In a 2015 episode of TriPod New Orleans, a radio show about the city’s 300 years of history, producer Laine Kaplan-Levenson noted that some 50 historic slave-trade sites remain unmarked in downtown New Orleans. Over all, only two markers point exist noting the city’s role as the capital of the ante-bellum slave trade. One is across the Mississippi River from downtown New Orleans and mostly out of view, the other situated across the street from where it should be.
But if damnatio memoriae is an outdated practice, as I believe it is, what’s the alternative? A national conversation comes to mind, one that places racism in a historical context. Instead of advocating for the destruction of statues and the abrogation of an unseemly past, we should be learning from the symbolic cues these monuments offer. For example, the Lee statue in New Orleans towers over the Lee Circle interchange. But the general’s back is intentionally turned against the traditionally black and low-income neighborhoods. This placement could serve as a powerful reminder of the city’s dark roots, but only of course if the statue carried a marker explaining Lee’s life. Without such an explanation, it’s a stand-alone memorial that teaches nothing. Tearing it down voids any possible lesson.

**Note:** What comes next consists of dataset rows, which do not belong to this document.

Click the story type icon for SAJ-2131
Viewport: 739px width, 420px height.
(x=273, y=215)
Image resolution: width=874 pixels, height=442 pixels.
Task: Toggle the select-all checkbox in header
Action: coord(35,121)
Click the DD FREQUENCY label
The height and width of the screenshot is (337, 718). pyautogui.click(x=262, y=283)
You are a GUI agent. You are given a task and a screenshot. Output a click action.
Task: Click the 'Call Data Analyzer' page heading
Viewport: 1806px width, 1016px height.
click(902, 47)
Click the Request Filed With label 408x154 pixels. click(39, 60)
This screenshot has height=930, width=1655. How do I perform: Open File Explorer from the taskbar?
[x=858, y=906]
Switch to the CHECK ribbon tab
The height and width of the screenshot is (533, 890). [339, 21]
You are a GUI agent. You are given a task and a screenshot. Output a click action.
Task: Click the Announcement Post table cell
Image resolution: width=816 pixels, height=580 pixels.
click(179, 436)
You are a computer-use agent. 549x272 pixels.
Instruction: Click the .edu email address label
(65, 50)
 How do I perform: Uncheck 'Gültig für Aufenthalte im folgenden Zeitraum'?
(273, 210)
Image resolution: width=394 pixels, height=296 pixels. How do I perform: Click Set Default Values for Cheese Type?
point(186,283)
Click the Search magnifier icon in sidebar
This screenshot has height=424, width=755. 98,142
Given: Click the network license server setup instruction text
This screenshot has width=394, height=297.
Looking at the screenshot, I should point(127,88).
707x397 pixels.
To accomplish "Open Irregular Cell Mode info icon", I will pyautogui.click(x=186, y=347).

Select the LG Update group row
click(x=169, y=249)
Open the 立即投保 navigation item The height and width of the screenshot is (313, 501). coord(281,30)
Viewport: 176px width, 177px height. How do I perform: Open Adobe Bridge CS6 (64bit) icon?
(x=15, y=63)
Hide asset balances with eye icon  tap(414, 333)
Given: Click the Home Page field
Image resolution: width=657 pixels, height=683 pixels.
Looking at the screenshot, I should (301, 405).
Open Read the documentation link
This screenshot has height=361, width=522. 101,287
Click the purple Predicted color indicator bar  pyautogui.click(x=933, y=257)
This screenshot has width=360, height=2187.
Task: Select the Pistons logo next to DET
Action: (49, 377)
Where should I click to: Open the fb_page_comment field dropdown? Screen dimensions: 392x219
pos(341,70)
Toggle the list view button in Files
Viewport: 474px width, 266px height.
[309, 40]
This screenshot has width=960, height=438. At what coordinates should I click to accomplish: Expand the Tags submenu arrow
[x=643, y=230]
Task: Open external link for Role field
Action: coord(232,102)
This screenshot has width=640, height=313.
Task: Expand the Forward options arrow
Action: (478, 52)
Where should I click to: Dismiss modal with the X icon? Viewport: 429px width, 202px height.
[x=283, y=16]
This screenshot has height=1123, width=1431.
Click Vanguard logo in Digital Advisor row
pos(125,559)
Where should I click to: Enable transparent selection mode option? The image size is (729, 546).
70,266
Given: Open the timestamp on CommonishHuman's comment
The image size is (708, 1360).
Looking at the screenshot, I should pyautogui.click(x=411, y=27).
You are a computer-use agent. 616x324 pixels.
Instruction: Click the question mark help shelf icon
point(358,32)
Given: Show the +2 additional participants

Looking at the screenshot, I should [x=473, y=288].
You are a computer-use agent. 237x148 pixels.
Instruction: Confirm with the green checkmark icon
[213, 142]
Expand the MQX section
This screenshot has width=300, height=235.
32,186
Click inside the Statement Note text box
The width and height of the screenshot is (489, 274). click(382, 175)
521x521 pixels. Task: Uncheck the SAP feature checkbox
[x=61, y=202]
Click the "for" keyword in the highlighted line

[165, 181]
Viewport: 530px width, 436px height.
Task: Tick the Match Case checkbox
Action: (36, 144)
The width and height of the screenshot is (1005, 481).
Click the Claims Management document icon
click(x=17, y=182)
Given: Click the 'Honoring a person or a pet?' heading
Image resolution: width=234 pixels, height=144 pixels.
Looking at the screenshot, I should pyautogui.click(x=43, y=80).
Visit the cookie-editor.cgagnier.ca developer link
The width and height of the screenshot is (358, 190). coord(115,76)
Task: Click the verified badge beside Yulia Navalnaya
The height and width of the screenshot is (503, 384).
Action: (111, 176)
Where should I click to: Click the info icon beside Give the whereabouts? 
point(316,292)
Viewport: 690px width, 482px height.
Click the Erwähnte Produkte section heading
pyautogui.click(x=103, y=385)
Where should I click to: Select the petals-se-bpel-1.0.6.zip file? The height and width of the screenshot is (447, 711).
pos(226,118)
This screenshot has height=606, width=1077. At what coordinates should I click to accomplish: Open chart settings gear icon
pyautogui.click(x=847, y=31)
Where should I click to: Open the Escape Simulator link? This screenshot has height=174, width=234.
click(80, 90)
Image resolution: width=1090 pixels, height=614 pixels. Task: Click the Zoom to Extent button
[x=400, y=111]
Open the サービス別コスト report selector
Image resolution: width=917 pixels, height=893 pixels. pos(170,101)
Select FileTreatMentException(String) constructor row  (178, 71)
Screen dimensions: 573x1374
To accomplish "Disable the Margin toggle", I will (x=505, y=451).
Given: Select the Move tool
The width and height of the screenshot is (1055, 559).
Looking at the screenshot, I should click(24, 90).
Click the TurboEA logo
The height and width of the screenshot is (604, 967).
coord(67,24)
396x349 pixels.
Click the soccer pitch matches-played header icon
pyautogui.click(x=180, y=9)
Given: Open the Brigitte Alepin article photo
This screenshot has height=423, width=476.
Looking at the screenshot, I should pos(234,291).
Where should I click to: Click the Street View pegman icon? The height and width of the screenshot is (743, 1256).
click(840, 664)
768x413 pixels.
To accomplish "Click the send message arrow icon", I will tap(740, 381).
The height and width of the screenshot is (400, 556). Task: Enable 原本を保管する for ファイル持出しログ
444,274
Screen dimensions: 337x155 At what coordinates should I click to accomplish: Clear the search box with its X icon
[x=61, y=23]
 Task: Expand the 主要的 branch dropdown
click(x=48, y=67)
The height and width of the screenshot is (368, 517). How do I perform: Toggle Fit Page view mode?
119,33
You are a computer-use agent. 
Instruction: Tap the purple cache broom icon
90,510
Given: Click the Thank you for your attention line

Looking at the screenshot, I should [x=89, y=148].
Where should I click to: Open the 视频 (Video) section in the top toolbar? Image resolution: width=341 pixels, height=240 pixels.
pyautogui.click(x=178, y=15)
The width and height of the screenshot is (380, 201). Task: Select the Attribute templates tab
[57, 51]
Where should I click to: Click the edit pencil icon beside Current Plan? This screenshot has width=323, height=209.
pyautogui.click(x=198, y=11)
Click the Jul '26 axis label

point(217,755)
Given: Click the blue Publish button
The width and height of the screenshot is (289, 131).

But those eager to create historical markers face their own set of obstacles. Telling the truth about historical figures can interfere with New Orleans’ tourism of distraction, debauchery, pleasure- and beauty-seeking. Slave-trade markers would need to be located in front of hotels and private properties. Tourists and the industry behind them want no reminders of ugly history — not when they’re busy celebrating Mardi Gras. Markers also face the wrath of vandals. An Emmett Till memorial marker in Mississippi is riddled with bullet-holes, the Mississippi Clarion Ledger reported earlier this year.
Marking the spot may not solve anything, I admit that, but it would at least represent a starting point. It would suggest a willingness to add layers of complexity and discourse to a history that’s so far been muted. It remains a better choice than trying to throw away a past that won’t be tossed.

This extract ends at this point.